Hallelujah fucktilicious!!! Be my sexual salvation. Slam dunk my hoop like you’re the NBA all-star from heaven. Let me be the first female coach to lick you into shape.” She pulls the sound machine into her Mamie while grinding her hips.  
     The feel of her hips pumping between my legs makes it hard to focus on the music, pardon the pun. And so my panting becomes an unscripted motif or phrase in the music. Her moan lingers until the last movement of the symphony climaxes as do I.  
     “Damn, this is a better place to be mad than in a nunnery such as Hamlet proposes to Ophelia because this girl can’t hang with being a virgin bride of Christ” she pronounces.  
     “This is like a monastery” I refute.  
     “Yes, but our Abbess treats sex as a personal matter.”  
    I say, “What happens in the boudoir stays in the boudoir.”  
     “You mean this bedroom is the domain of my womanly self?”  
     “You’re the only woman who sleeps here as far as I can see.”  

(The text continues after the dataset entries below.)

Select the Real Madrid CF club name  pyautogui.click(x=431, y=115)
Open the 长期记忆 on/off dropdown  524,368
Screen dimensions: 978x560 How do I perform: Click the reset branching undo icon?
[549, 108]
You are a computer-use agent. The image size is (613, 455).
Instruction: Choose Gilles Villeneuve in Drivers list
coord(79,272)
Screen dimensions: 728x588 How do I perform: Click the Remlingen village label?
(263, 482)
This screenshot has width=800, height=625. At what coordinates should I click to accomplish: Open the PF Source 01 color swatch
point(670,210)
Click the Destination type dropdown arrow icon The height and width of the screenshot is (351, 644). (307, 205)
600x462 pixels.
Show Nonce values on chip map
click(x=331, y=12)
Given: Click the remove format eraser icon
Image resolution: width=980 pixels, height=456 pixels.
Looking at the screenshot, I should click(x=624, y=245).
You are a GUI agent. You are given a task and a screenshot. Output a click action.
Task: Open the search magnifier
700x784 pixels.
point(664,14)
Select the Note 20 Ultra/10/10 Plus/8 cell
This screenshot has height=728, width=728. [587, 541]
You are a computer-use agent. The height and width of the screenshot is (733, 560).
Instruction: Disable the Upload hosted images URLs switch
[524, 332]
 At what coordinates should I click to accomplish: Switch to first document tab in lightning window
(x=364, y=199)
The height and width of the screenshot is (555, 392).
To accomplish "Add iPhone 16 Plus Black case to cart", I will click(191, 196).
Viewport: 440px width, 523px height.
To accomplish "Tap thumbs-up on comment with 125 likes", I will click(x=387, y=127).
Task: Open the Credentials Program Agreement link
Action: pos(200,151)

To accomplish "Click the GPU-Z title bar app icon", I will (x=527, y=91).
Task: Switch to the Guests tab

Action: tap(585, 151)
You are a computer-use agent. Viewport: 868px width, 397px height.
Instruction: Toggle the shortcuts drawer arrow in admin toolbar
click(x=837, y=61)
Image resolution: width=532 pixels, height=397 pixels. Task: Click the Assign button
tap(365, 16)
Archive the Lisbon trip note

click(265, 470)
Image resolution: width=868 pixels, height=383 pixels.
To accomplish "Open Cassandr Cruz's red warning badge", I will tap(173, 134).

     “Oh, you make me feel all empowered.”  
     “As the sole female resident here it stands to reason that you should have certain privileges.”    
     She says, “Oh no. I hear the van pulling up. Let’s put on our bathrobes, sit in the living room,  
and turn the TV to the Gospel channel.”  
     Ms. Victoria walks in and says, “Look at you two raggedy heads. Ya'll  look like you just got out of bed. But it is great to see you two listening to the word. Too many young’uns don’t pay no heed.”  
     “There are a lot of lost souls,” I say.  
      “Amen,” my girlfriend says with a giggle.